> [TASK REQUIREMENTS]:
1) According to the Debezium troubleshooting text, what value must PostgreSQL's wal_level setting have for CDC to work?
2) Update the troubleshooting text from "Database user has replication permissions: ALTER" up to and including "the MSR database?", replacing "admin" with "cdc_user".

> [GIVEN PASSAGE]:
REPLICA IDENTITY Not Configured

Symptom: Missing or incomplete data in CDC events, especially for UPDATE operations

Solution:

Set REPLICA IDENTITY FULL for all tracked tables:

ALTER TABLE schema.table REPLICA IDENTITY FULL;

Restart Debezium connector to pick up changes

Replication Slot Issues

Symptom: "Replication slot already exists" or WAL accumulation

Solution:

-- List existing replication slots
SELECT * FROM pg_replication_slots;

-- Drop unused slot if necessary
SELECT pg_drop_replication_slot('slot_name');

Connector Configuration Problems

Symptom: Connector fails to start or doesn't capture changes

Checklist:

✓ Database user has REPLICATION privilege
✓ Table names in table.include.list are correct
✓ plugin.name is set to pgoutput (recommended)
✓ Signal configuration matches for ad-hoc snapshots
✓ Topics in sink connector match source connector output

Change Data Capture Issues

My database changes are not being captured by Debezium. What's wrong?

The most common causes are:

WAL level not set to logical: PostgreSQL must have wal_level=logical for CDC to work
REPLICA IDENTITY not FULL: Tables need REPLICA IDENTITY FULL for complete change capture

Solution:

ALTER TABLE <schema>.<table_name> REPLICA IDENTITY FULL;

Examples:

ALTER TABLE gis.geo_entity REPLICA IDENTITY FULL;
ALTER TABLE gis.bookmark REPLICA IDENTITY FULL;

I see "slot does not exist" errors in Kafka Connect logs

This usually means the replication slot name is already in use or wasn't created properly. Each source connector needs a unique slot.name across the entire Kafka Connect cluster.

Solution:

Ensure slot.name is unique for each connector
Check PostgreSQL for existing slots: SELECT * FROM pg_replication_slots;
Drop unused slots if necessary: SELECT pg_drop_replication_slot('slot_name');

No data is appearing in the MSR CDC events table

This could be due to several issues:

Source connector not running: Check Kafka Connect status at http://localhost:8083/connectors
Sink connector misconfigured: Verify the sink connector is consuming from the correct topics
Transform errors: Check Kafka Connect logs for JSLT transformation errors
Topic permissions: Ensure Kafka Connect has permission to read/write topics

I'm getting "permission denied" errors when setting up connectors

Verify that:

Database user has replication permissions: ALTER USER admin REPLICATION;
Database user can access the required tables
Kafka Connect can reach both source and target databases

Disk Space Management

How do I check disk space usage for the MSR database?

> [EXCERPTED DATA]:
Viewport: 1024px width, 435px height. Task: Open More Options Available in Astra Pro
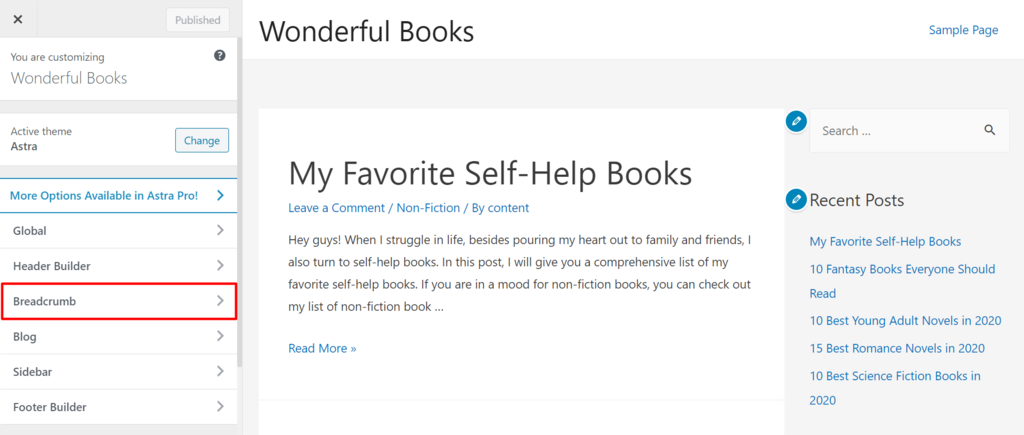click(x=118, y=195)
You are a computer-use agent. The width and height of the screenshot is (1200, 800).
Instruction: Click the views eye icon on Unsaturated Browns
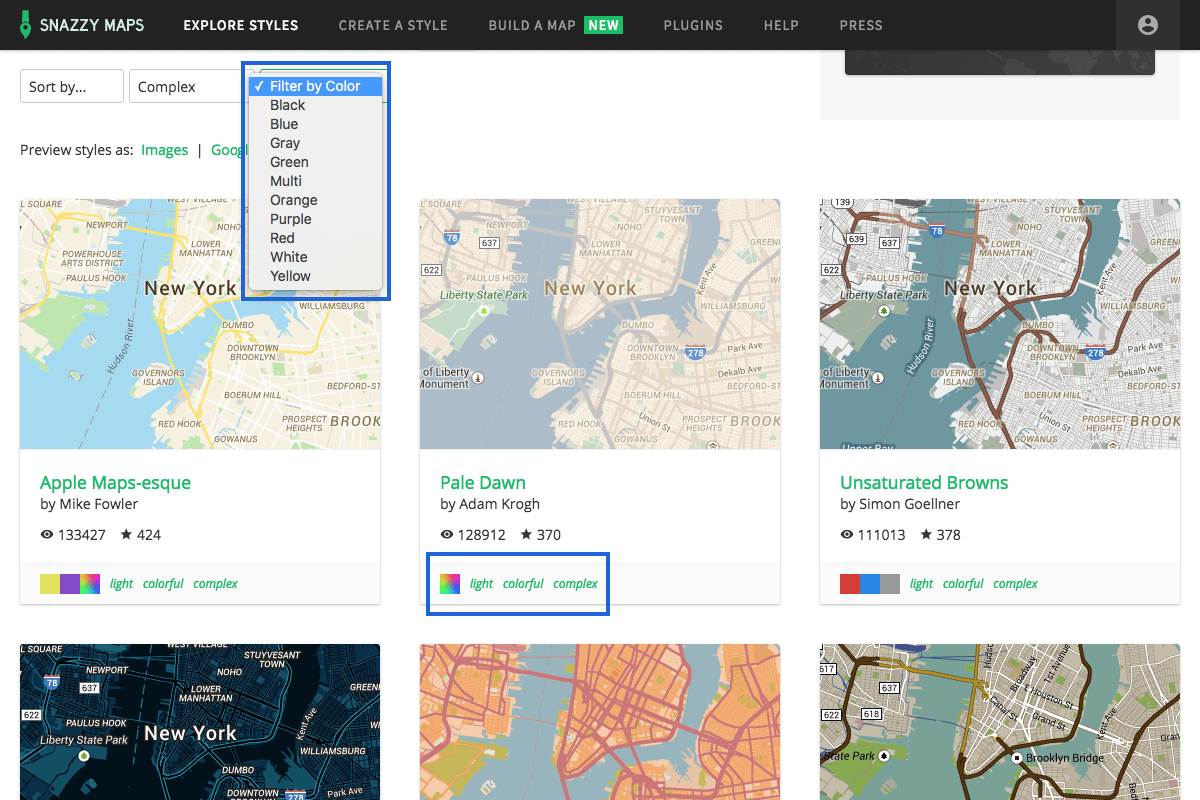tap(847, 535)
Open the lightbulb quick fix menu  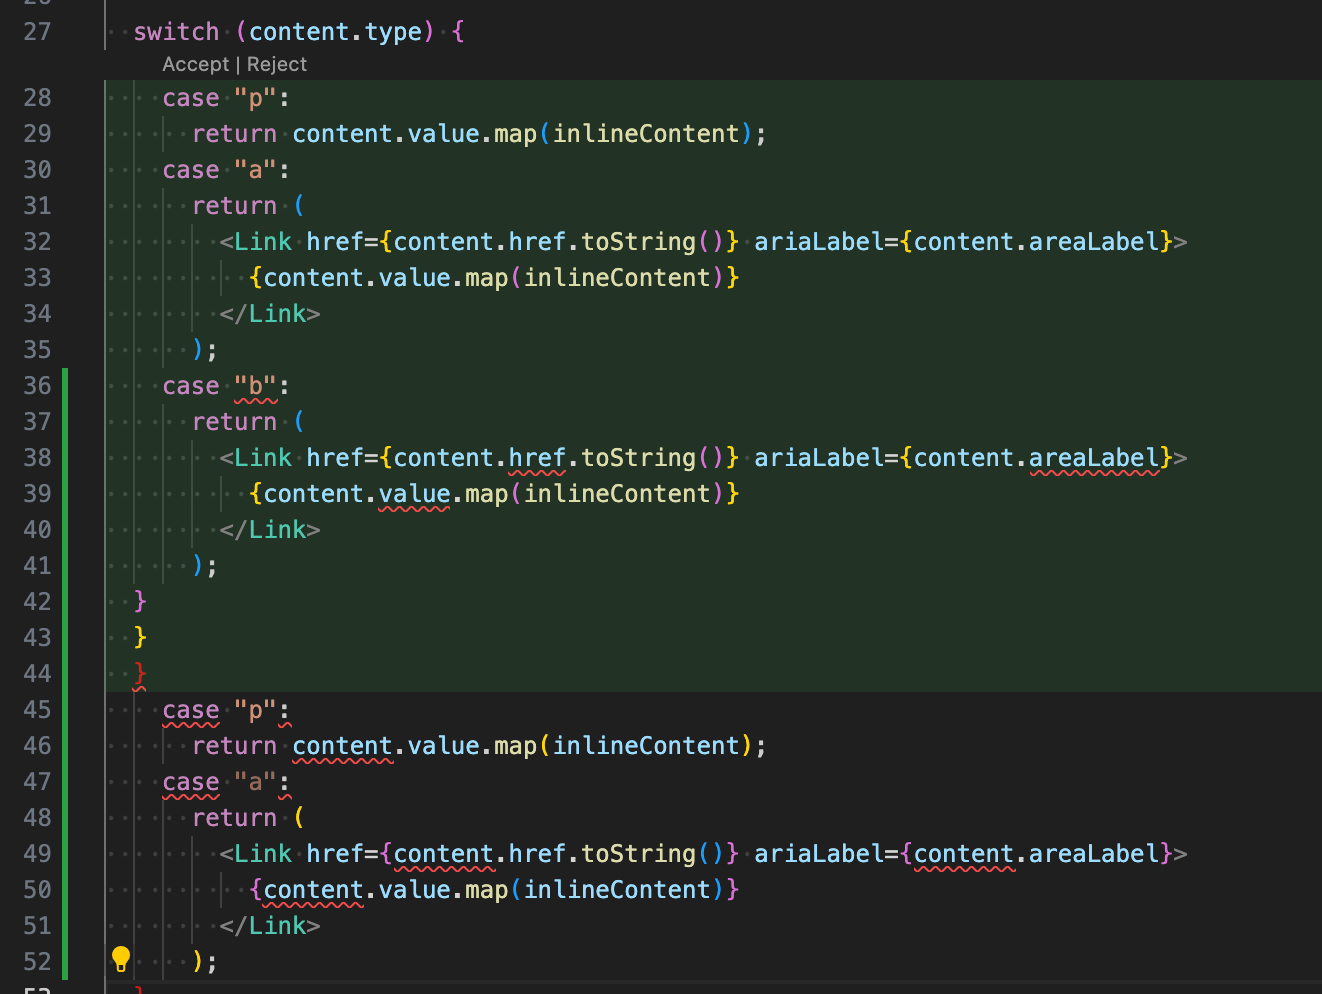click(121, 959)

> [TASK-BY-TASK RESULTS]:
1) It must be set to logical (wal_level=logical).

2)
Database user has replication permissions: ALTER USER cdc_user REPLICATION;
Database user can access the required tables
Kafka Connect can reach both source and target databases

Disk Space Management

How do I check disk space usage for the MSR database?